De regel dat het schriftelijk bewijs enkel toegelaten is in zaken boven de 3.500 €
Deze regel lijkt absoluut ingeschreven in het (nieuw) burgerlijk wetboek:
Toch zijn er belangrijke afwijkingen, zelfs in zaken boven de 3.500 € kan een getuigenverhoor en vermoedens worden toegelaten wanneer een begin bestaat van schriftelijk bewijs of bij onmogelijkheid een schriftelijk bewijs te leveren.
Een begin van schriftelijk bewijs is een geschrift uitgaande van een persoon aan wie het geschrift wordt tegengeworpen en waardoor het beweerde feit waarschijnlijk is (zie cassatie 25 februari 1997 A.C. 274 en cassatie 30 april 1982, RW 19 82-83, 1317.
Er wordt een onderscheid gemaakt tussen de waarschijnlijkheid van het ingeroepen feit en de mogelijkheid van het ingeroepen feit.
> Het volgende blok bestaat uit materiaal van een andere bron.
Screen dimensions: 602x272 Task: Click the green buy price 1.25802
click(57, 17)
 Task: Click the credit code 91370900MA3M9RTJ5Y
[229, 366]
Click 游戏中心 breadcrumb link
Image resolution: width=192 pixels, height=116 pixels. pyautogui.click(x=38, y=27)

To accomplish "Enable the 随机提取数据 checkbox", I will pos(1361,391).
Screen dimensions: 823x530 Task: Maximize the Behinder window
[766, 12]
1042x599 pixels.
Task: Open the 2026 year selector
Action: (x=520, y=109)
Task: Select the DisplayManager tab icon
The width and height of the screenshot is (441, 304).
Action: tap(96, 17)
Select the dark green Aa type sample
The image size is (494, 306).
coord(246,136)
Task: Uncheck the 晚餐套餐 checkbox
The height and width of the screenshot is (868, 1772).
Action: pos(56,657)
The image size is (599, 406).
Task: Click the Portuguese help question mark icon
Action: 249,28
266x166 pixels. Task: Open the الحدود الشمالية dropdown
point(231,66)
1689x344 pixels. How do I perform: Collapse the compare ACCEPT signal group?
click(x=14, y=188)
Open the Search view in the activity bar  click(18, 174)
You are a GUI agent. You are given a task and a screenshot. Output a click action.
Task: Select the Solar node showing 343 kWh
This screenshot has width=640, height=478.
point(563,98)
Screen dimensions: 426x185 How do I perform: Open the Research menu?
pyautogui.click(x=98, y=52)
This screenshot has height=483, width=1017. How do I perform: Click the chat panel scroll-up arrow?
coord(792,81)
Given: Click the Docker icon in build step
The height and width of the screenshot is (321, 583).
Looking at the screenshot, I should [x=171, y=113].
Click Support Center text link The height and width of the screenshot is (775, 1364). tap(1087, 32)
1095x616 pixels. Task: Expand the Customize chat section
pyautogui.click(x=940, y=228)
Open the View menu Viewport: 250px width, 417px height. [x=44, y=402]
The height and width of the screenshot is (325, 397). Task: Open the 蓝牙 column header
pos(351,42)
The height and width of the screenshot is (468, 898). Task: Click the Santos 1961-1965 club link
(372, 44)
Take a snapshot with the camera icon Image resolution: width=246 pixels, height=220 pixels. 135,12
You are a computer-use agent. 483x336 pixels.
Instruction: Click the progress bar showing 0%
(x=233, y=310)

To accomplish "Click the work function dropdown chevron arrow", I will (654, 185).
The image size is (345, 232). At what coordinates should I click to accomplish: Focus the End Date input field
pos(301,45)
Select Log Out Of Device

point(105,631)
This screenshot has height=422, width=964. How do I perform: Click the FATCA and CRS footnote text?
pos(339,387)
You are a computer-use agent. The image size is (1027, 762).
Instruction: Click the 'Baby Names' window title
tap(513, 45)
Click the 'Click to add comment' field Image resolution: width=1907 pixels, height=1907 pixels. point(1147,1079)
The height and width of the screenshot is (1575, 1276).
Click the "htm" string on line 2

De loutere mogelijkheid volstaat niet om te spreken van een schriftelijk bewijs.
Met de aanduiding dat het geschrift dient uit te gaan van de persoon tegen wie het wordt ingeroepen wordt bedoeld de schuldenaar als auteur van de brief op het geschrift ten aanzien van de schuldeisers die zich op de uitvoering van de schulden beroept.
Een nietige notariële akte kan een begin van schriftelijk bewijs uitmaken, een erkenning een conclusie kan een begin van schriftelijk bewijs uitmaken, tegenstrijdige verklaringen kunnen een begin van schriftelijk bewijs uitmaken.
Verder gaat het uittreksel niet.